- **REQUIREMENTS**
Copy out each of the following lines word for word.
--- MATERIAL FOR THE TASK ---
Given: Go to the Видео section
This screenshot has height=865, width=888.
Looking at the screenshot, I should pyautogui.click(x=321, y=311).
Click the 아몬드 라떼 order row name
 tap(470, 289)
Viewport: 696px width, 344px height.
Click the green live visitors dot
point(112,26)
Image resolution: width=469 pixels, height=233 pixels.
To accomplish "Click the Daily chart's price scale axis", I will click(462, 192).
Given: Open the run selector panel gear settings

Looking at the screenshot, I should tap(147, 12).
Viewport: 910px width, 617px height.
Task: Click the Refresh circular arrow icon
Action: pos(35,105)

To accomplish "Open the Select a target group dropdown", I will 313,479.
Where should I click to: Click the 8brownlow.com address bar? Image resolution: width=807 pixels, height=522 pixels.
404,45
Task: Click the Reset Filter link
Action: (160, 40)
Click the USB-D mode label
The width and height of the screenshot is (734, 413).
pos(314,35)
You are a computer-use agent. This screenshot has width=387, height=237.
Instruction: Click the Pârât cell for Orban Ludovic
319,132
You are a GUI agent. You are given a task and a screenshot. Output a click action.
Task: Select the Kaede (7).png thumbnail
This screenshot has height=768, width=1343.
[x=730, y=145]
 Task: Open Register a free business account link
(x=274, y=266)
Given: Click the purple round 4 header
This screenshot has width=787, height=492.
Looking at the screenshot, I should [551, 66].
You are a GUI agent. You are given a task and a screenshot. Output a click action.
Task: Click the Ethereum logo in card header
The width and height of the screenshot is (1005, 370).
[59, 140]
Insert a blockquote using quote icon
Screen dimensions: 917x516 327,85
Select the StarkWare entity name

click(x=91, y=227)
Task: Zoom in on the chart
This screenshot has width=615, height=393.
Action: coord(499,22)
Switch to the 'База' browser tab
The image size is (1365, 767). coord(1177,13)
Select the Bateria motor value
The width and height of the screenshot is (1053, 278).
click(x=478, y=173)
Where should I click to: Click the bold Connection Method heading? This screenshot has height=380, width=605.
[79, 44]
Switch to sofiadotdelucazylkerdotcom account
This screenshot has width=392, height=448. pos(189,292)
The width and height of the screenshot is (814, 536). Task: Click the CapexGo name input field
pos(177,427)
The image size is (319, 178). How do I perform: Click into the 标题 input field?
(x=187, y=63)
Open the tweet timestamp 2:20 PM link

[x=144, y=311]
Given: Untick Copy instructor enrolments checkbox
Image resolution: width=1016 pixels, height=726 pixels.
---
- **ANSWER FOR THIS EXERCISE**
Given: Go to the Видео section
This screenshot has height=865, width=888.
Looking at the screenshot, I should pyautogui.click(x=321, y=311).
Click the 아몬드 라떼 order row name
 tap(470, 289)
Viewport: 696px width, 344px height.
Click the green live visitors dot
point(112,26)
Image resolution: width=469 pixels, height=233 pixels.
To accomplish "Click the Daily chart's price scale axis", I will click(462, 192).
Given: Open the run selector panel gear settings

Looking at the screenshot, I should tap(147, 12).
Viewport: 910px width, 617px height.
Task: Click the Refresh circular arrow icon
Action: pos(35,105)

To accomplish "Open the Select a target group dropdown", I will 313,479.
Where should I click to: Click the 8brownlow.com address bar? Image resolution: width=807 pixels, height=522 pixels.
404,45
Task: Click the Reset Filter link
Action: (160, 40)
Click the USB-D mode label
The width and height of the screenshot is (734, 413).
pos(314,35)
You are a computer-use agent. This screenshot has width=387, height=237.
Instruction: Click the Pârât cell for Orban Ludovic
319,132
You are a GUI agent. You are given a task and a screenshot. Output a click action.
Task: Select the Kaede (7).png thumbnail
This screenshot has height=768, width=1343.
[x=730, y=145]
 Task: Open Register a free business account link
(x=274, y=266)
Given: Click the purple round 4 header
This screenshot has width=787, height=492.
Looking at the screenshot, I should [551, 66].
You are a GUI agent. You are given a task and a screenshot. Output a click action.
Task: Click the Ethereum logo in card header
The width and height of the screenshot is (1005, 370).
[59, 140]
Insert a blockquote using quote icon
Screen dimensions: 917x516 327,85
Select the StarkWare entity name

click(x=91, y=227)
Task: Zoom in on the chart
This screenshot has width=615, height=393.
Action: coord(499,22)
Switch to the 'База' browser tab
The image size is (1365, 767). coord(1177,13)
Select the Bateria motor value
The width and height of the screenshot is (1053, 278).
click(x=478, y=173)
Where should I click to: Click the bold Connection Method heading? This screenshot has height=380, width=605.
[79, 44]
Switch to sofiadotdelucazylkerdotcom account
This screenshot has width=392, height=448. pos(189,292)
The width and height of the screenshot is (814, 536). Task: Click the CapexGo name input field
pos(177,427)
The image size is (319, 178). How do I perform: Click into the 标题 input field?
(x=187, y=63)
Open the tweet timestamp 2:20 PM link

[x=144, y=311]
Given: Untick Copy instructor enrolments checkbox
Image resolution: width=1016 pixels, height=726 pixels.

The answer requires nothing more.